Very cool growth hack idea and I admire the fact that they were able to pull it off, as crazy as it is.

cramsession 1 day ago||
That's so fun! It brings back the excitement and nostalgia of home computing in the 90s. It's also pretty useful and I buy the justification for why it's helpful.
kldg 23 hours ago||
This is a very neat design; it's quite complicated, but I don't see anything particularly unnecessary. I use DPI scaling, so I was impressed because it's something I tend to have a hassle with in testing frontends which need to be aware of dimensions of objects and calculate where the user's cursor is. The "close all" button in window manager is pretty good.
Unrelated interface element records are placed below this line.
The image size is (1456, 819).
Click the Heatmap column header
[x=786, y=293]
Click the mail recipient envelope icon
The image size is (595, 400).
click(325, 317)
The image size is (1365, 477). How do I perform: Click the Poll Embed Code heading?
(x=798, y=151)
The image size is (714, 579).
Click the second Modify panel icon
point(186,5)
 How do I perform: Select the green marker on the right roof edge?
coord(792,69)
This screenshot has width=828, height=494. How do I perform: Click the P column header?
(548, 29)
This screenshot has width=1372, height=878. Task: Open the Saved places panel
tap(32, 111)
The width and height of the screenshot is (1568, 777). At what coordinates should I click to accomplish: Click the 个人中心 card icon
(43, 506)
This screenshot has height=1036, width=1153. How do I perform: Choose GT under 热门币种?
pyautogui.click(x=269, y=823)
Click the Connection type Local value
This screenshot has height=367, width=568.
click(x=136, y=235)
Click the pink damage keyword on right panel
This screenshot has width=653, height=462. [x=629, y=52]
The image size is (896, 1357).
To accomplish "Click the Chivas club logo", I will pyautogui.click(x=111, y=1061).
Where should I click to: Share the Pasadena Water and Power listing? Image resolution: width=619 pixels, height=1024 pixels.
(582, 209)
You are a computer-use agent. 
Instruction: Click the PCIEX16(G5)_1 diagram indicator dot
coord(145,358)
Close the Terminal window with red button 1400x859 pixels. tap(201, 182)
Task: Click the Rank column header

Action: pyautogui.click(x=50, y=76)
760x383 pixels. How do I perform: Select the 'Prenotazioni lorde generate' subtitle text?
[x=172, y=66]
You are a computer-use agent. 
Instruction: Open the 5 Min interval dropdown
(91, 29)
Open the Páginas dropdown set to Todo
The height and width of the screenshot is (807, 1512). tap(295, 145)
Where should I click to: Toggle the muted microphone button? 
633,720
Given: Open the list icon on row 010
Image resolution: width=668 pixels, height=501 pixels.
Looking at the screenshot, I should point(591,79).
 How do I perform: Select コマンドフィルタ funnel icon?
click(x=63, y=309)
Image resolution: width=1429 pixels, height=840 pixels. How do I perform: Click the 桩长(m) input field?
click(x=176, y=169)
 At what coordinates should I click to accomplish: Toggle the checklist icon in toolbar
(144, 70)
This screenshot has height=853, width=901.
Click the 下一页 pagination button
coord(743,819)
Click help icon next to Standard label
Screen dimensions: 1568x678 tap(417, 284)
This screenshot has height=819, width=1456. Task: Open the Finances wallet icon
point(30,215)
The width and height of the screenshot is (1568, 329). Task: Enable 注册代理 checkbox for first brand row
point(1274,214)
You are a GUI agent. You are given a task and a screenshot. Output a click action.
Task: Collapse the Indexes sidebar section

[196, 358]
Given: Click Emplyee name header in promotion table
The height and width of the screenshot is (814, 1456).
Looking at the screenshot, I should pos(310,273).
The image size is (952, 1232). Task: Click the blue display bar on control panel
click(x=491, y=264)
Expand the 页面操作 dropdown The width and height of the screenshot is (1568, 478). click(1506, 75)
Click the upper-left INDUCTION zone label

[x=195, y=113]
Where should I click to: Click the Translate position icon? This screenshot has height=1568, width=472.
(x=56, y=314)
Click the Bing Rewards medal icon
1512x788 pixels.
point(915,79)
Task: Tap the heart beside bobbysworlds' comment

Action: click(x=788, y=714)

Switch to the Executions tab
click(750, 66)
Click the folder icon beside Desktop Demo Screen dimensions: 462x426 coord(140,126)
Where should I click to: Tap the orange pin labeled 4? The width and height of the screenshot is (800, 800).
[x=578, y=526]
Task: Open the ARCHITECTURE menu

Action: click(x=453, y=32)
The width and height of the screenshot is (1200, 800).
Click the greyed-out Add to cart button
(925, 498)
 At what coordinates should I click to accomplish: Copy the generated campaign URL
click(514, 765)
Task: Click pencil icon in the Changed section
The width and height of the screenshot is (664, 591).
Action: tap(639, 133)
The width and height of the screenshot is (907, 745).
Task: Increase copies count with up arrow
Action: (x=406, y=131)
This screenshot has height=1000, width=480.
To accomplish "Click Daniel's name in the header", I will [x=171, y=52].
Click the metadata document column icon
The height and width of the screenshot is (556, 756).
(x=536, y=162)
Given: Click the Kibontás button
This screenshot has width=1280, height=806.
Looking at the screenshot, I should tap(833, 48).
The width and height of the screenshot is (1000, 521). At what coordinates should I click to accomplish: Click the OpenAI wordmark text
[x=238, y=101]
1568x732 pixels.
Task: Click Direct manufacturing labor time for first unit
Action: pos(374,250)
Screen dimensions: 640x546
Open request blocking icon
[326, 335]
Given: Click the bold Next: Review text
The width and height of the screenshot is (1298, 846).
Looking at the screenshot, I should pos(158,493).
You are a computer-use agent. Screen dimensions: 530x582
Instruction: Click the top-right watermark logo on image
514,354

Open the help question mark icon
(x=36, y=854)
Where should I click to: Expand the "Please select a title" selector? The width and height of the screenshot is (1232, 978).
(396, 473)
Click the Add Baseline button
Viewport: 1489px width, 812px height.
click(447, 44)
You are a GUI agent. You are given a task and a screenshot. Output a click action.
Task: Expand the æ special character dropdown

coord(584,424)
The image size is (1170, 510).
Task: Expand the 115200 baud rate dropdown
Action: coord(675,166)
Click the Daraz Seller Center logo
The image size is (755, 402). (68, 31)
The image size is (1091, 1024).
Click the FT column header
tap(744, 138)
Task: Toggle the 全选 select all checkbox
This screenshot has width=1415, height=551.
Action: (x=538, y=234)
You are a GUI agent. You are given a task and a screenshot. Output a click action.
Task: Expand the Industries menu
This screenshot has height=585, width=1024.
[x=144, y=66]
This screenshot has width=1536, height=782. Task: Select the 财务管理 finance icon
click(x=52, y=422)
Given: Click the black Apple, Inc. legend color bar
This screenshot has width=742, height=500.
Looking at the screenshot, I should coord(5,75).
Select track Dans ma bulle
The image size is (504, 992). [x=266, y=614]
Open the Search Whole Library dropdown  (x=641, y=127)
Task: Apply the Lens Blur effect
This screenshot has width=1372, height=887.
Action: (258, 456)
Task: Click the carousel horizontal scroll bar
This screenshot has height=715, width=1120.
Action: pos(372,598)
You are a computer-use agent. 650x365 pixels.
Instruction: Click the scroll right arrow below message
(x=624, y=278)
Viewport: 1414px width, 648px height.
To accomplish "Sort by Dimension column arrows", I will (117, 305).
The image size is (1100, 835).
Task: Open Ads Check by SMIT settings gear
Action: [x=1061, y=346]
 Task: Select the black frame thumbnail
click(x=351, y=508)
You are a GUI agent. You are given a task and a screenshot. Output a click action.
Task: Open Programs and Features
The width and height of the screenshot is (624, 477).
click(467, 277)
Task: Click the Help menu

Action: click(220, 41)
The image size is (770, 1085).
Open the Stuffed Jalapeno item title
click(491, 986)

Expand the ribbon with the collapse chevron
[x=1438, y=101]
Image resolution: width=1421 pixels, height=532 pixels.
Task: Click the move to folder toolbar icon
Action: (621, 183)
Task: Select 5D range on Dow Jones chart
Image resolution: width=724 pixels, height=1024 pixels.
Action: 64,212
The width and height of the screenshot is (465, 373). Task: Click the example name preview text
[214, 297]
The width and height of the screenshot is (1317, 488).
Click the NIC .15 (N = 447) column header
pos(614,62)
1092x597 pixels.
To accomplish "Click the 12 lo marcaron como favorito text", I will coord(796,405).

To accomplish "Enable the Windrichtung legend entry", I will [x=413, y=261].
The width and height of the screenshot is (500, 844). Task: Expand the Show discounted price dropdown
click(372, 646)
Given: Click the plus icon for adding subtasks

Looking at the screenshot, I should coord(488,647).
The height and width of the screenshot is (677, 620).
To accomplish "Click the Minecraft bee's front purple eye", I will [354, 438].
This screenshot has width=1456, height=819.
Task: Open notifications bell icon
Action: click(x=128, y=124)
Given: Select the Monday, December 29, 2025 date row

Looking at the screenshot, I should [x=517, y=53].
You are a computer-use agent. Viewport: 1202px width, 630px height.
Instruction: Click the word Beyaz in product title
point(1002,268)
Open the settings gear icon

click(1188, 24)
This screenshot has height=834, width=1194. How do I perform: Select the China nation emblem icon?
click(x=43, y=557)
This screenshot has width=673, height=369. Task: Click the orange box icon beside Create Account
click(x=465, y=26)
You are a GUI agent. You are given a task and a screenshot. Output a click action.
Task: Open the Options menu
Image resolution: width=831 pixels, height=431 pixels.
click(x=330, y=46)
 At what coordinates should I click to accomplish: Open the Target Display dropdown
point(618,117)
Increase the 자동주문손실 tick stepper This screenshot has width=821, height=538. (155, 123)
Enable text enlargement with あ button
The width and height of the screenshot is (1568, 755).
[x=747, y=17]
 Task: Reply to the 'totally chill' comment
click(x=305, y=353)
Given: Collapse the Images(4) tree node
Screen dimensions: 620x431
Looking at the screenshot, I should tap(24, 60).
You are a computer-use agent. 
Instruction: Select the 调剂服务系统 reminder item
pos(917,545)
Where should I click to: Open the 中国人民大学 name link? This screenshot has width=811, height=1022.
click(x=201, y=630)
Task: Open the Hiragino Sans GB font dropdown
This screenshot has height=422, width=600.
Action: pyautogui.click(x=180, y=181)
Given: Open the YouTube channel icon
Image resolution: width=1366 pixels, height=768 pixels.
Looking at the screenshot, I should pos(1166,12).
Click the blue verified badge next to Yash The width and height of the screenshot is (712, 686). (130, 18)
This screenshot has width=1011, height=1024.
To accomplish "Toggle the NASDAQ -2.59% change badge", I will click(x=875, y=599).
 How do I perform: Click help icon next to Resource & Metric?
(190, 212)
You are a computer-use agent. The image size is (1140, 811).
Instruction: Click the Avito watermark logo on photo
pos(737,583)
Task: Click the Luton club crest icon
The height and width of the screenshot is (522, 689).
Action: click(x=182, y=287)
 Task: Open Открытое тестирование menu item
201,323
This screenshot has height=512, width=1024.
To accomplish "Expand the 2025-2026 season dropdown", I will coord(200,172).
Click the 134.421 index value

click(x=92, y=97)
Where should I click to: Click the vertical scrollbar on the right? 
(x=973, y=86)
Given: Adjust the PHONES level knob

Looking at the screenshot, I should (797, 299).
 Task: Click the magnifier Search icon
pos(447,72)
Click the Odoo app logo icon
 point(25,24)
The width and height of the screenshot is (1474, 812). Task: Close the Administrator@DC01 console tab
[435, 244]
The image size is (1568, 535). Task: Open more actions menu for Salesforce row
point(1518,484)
This will be good to study from, if nothing else for me personally. I appreciate that it's almost wholly unobfuscated.

straydusk 21 hours ago||
I'll tell you what, I was interested in this place, but this would stop me in my tracks. For an A/B testing shop to do this (which I can promise you they did not A/B test), it pretty much invalidates everything they supposedly stand for. This is one of the goofiest, most non-functional things I've ever experienced on the internet. This would be a fun hackathon project... should have stayed there.
mixedbit 1 day ago|
The UX problem with emulating windows within web pages is that if you do it convincingly enough (like this website does), the users will unconsciously use windows shortcuts, like alt+F4 to close the window, which closes the whole browser.